── Data provided
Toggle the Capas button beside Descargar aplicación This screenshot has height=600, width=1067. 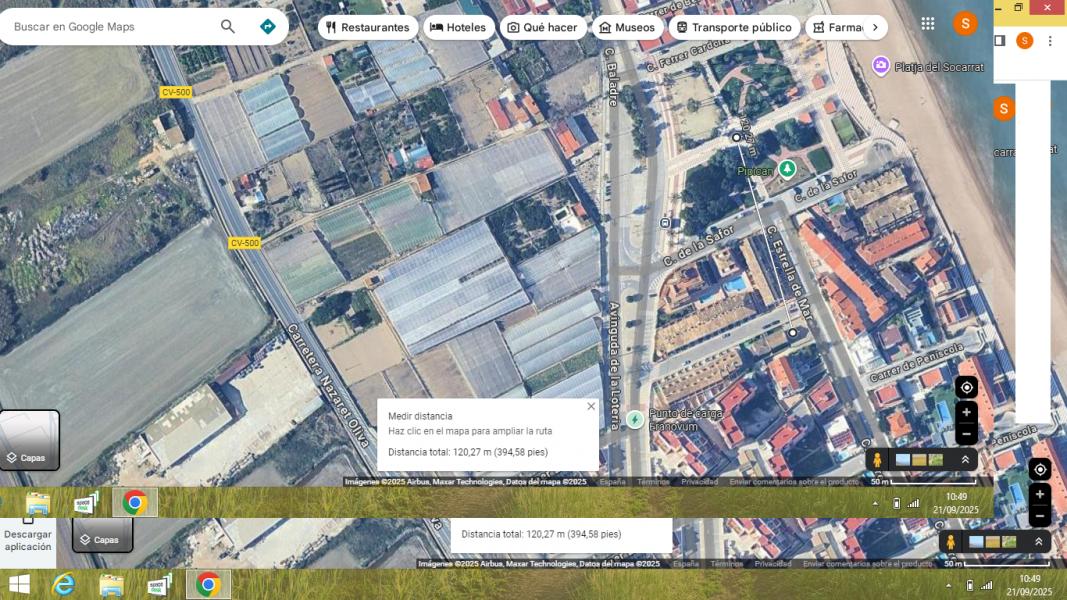102,539
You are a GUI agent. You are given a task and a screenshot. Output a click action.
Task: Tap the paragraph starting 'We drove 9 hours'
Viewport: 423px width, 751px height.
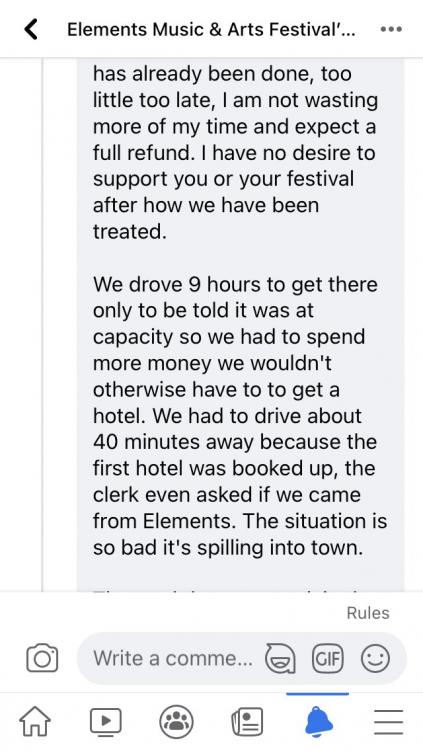point(240,415)
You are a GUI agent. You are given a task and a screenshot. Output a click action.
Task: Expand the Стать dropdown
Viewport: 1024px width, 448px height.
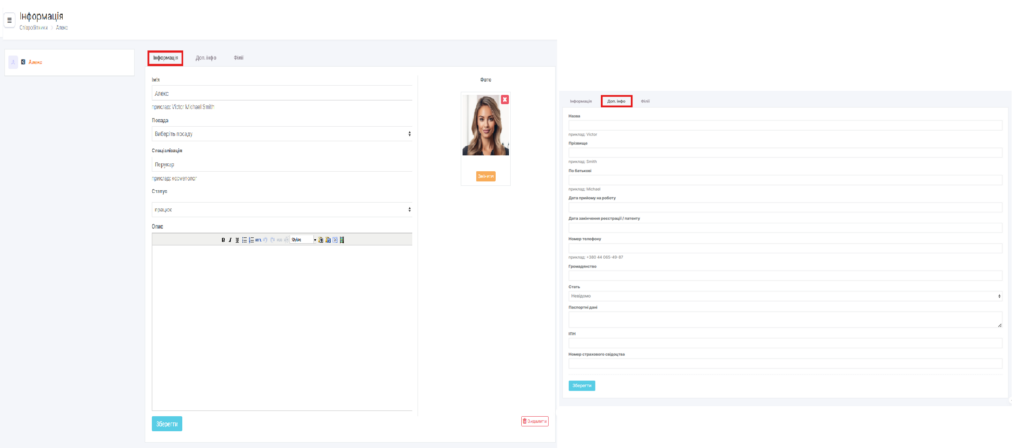point(784,296)
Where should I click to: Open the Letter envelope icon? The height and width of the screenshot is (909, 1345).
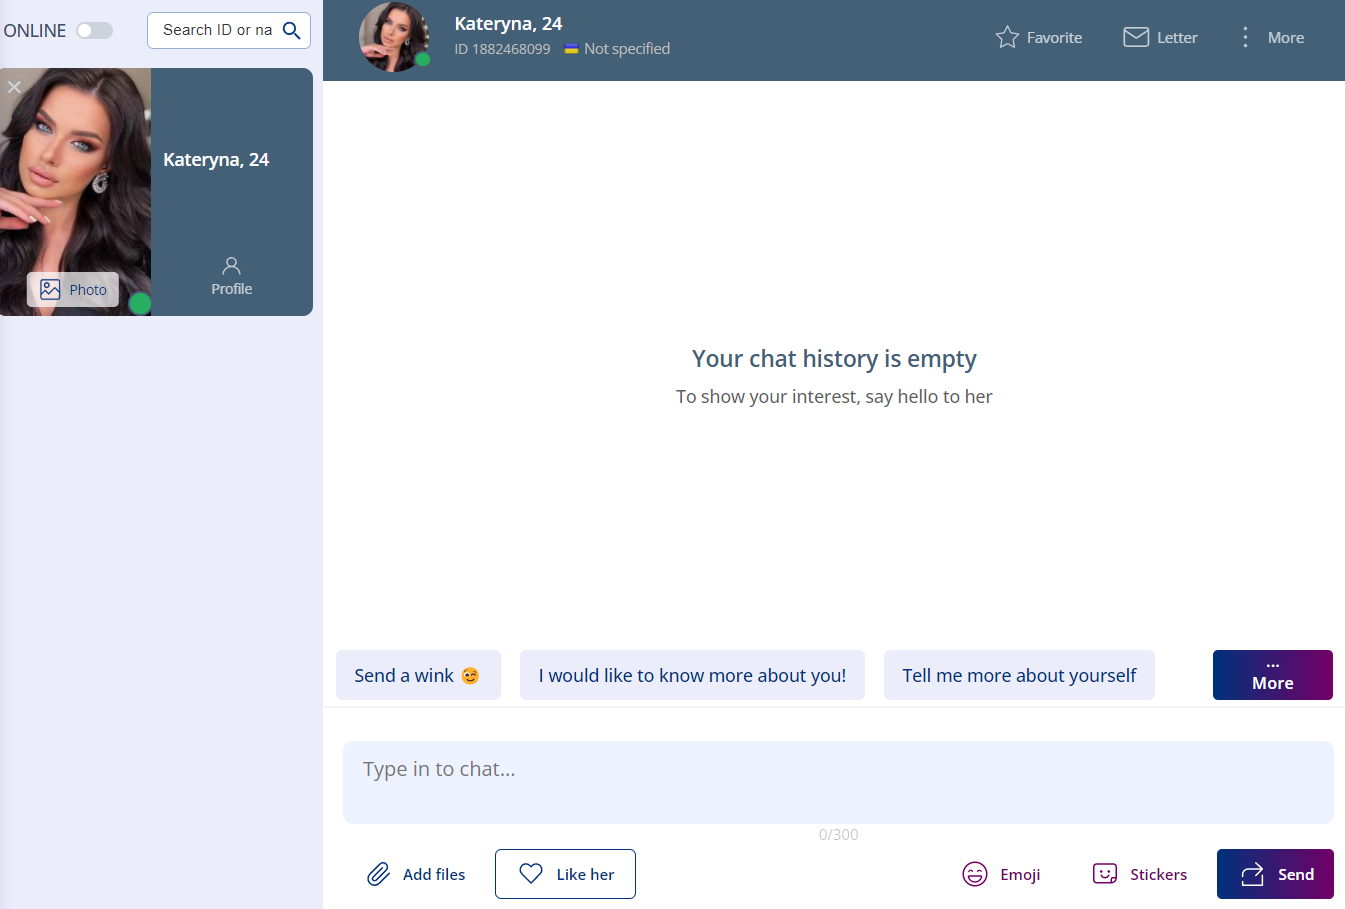1136,38
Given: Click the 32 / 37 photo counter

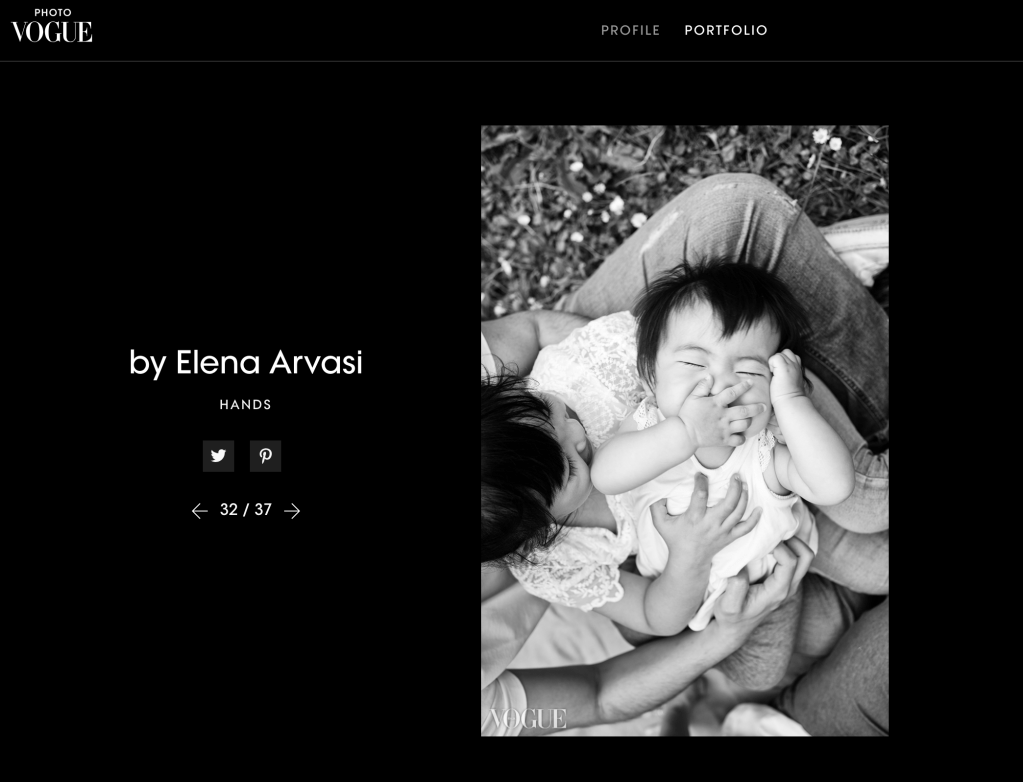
────
**Exercise directions:** All that is required is the lines from the line containing "Where should I" through the end of the records above, copied exactly, and none of the pictures.

**Response box:**
Where should I click to: Open the Letter envelope icon? The height and width of the screenshot is (909, 1345).
1136,38
Given: Click the 32 / 37 photo counter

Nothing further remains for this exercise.